## TEXTO PROPORCIONADO
La Presidente tuvo palabras duras para quienes pararon (les atribuyó un “corazón frío” y el rechazo a aportar “para los que tienen menos”). En rigor, el impuesto es un recorte de salarios que no va “a quienes menos tienen”, sino al que más tiene, más gasta y, al parecer, más vulnerable es a los desvíos: el Estado central. Que los recursos que captura el Estado central no tienen como objetivo prioritario a “los que menos tienen” lo demuestra el número de pobres (incontables para el ministro de Economía) que exhibe el país pese a haber gozado de diez años de precios internacionales extraordinarios en los productos que Argentina produce y vende en los mercados externos.

## TAREA BREVE 1
Extraiga del texto sobre el impuesto a los salarios el tramo que va desde "La Presidente tuvo" hasta "los mercados externos.", sin alterar ninguna palabra.
## TAREA BREVE 2
Prosiga el texto sobre el impuesto a los salarios y la pobreza en Argentina a partir de su última oración.

## DATOS REGISTRADOS
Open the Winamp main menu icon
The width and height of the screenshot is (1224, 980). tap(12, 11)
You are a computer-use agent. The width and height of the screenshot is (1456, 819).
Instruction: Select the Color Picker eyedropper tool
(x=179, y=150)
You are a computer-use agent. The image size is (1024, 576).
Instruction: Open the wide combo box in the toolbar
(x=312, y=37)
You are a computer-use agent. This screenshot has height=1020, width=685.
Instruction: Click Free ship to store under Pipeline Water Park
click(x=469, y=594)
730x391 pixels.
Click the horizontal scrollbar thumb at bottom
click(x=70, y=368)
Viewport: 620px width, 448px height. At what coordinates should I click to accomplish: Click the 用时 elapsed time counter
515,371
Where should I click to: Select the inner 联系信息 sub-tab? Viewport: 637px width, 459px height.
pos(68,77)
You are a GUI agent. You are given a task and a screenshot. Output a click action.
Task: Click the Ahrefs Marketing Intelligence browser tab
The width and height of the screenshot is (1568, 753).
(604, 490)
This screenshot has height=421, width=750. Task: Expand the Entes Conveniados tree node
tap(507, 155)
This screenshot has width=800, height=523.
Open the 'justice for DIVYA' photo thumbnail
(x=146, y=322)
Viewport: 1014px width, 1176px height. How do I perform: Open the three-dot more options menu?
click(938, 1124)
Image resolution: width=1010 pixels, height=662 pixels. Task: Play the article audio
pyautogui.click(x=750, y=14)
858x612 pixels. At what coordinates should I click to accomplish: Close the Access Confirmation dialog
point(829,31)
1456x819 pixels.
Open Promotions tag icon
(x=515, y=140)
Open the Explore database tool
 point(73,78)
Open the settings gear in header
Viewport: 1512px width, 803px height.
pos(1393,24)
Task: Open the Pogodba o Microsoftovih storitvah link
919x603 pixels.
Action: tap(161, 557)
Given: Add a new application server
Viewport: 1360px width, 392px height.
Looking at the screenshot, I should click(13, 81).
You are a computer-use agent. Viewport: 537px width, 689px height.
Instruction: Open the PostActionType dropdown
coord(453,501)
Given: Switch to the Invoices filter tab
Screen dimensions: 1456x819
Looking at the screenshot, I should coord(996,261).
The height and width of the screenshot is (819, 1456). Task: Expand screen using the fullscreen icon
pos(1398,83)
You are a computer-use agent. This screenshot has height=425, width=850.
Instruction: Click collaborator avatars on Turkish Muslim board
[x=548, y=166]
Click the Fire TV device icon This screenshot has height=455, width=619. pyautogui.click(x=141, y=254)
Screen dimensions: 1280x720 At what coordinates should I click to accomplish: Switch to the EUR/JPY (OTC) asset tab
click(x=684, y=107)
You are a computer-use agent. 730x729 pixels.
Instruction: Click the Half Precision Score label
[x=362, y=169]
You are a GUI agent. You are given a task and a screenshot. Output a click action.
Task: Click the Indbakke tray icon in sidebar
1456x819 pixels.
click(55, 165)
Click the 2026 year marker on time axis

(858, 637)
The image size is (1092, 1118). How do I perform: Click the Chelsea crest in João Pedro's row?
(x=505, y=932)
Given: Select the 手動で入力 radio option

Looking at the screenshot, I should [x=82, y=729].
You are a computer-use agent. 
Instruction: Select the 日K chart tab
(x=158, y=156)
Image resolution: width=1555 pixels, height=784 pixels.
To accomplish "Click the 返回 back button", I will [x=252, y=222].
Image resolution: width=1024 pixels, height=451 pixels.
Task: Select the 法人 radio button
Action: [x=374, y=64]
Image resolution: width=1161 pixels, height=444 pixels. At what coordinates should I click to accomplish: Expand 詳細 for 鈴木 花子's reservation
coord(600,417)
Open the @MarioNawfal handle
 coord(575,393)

## RESULTADO OBTENIDO 1
La Presidente tuvo palabras duras para quienes pararon (les atribuyó un “corazón frío” y el rechazo a aportar “para los que tienen menos”). En rigor, el impuesto es un recorte de salarios que no va “a quienes menos tienen”, sino al que más tiene, más gasta y, al parecer, más vulnerable es a los desvíos: el Estado central. Que los recursos que captura el Estado central no tienen como objetivo prioritario a “los que menos tienen” lo demuestra el número de pobres (incontables para el ministro de Economía) que exhibe el país pese a haber gozado de diez años de precios internacionales extraordinarios en los productos que Argentina produce y vende en los mercados externos.

## RESULTADO OBTENIDO 2
La succión de una parte creciente de los salarios a un número cada vez mayor de trabajadores es consecuencia, en su etapa final, de la matriz del llamado “modelo”, cuyo dispositivo principal reside en la apropiación de excedentes de los sectores productivos y competitivos para que con ellos la caja central pueda financiar una política de graciosas dádivas bajo la forma de subsidios y a veces de financiamiento de obras (recuérdese el caso de”Sueños Compartidos”, indirectamente evocado en la nueva ilustración de los billetes de 100 pesos). Castigo a la rentabilidad y aliento a los enriquecimientos basados en la gracia estatal (con las debidas contraprestaciones). Planteadas así, las relaciones de producción sofocan el desarrollo de las fuerzas productivas, para decirlo en términos de Carlos Marx.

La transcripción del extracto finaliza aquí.